Thursday, November 9, 2017

MPM1D1 - Day 45 Exponents & Spreadsheet

Based on the results from yesterday's test my students need more practice with exponents. When they arrived I put them in groups and sent them up to the boards and I fired exponent questions at them. They worked while I walked around and questioned what they were doing. There was lots of great talk in some groups. A couple of groups had a hard time focusing.

After about 20 minutes of practice, we resumed work on Pumpkin Time-Bomb. When I gave this activity I purposefully gave them the entire spreadsheet of data. I wanted them to be able sift, sort and think about what data was useful. It was a bit of a frustrating experience but clearly they need more practice making sense of large data sets. They also need way more practice with spreadsheets. I told them that they should copy the relevant data to a spreadsheet so that they could clean it up. A few students asked what a spreadsheet was. Eeeek!

They worked their way through the activity. Many students finished their analysis as the bell went, a couple stayed to finish after the bell and the rest will have to get it done on their own time.

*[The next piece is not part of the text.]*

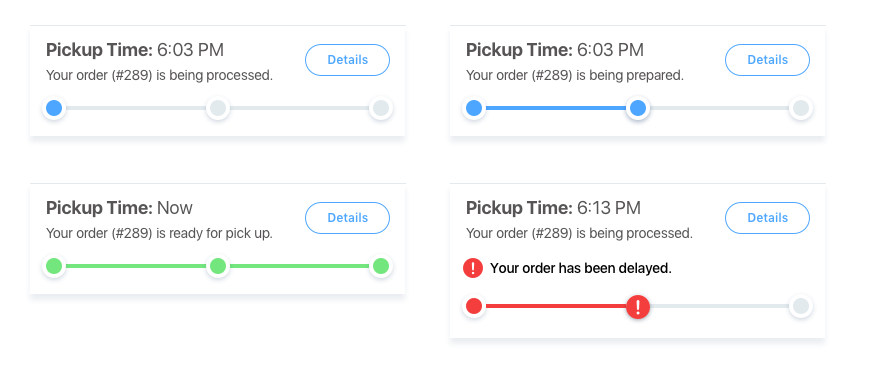Viewport: 881px width, 375px height.
Task: Click the first blue step dot on the processed card
Action: (x=54, y=108)
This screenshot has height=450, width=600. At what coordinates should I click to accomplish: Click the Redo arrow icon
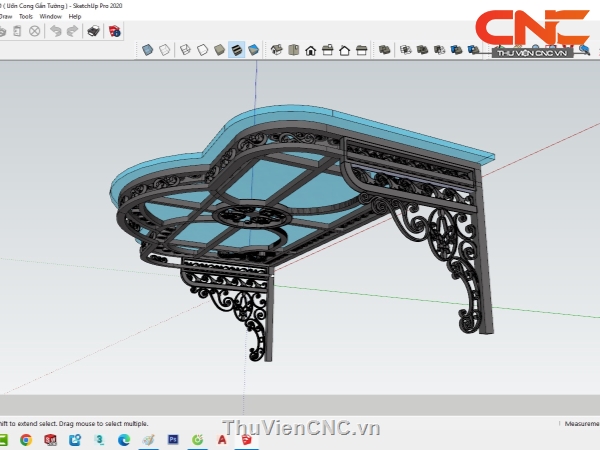point(72,31)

Thursday, November 2, 2017

MPM1D1 - Day 39 Pumpkin Time Bomb

We started with this Which One Doesn't Belong:

http://wodb.ca/graphs.html

I was very happy with the responses. Rather than just talking about which numbers were different in the equations, many students were talking the slope and y-intercept and how the graph of the equation would look. I think they're starting to make the connection between the different representations.

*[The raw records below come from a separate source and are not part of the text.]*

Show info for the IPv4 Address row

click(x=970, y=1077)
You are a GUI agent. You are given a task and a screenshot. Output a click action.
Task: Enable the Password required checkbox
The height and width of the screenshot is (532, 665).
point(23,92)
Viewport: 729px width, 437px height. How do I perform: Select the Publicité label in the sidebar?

After the warm-up we moved on to Pumpkin Time-Bomb. I'm not sure what happened this year, but I was so unorganized that I didn't get any pumpkins. What kind of lame teacher does Pumpkin Time-Bomb without actually doing the activity, you ask? That would be me. We watched the video did some estimating, watched act 3 and calculated percent error. Then we fired up the Chromebooks and started looking at all the data. They were shocked about how much data there was and started asking some great questions. What school has the most? Is our school there? Why are some of the numbers weird looking? All of this without me prompting them about what they noticed. I love it.

We talked about how we should only consider rubber bands that were about the same size. I sorted the spreadsheet based on length, then on width. We talked about how some of the widths seemed to be measured in centimetres while others were in milimetres. I then told students to choose a variable (such as diameter, circumference, height, wall thickness) to compare to the number of bands required to explode the pumpkin.

Many students struggled with the messiness of the data. It took a good chunk of time for them to clean the data so that they could use it, but I think the process was a worthwhile one. That's about as far as we got today.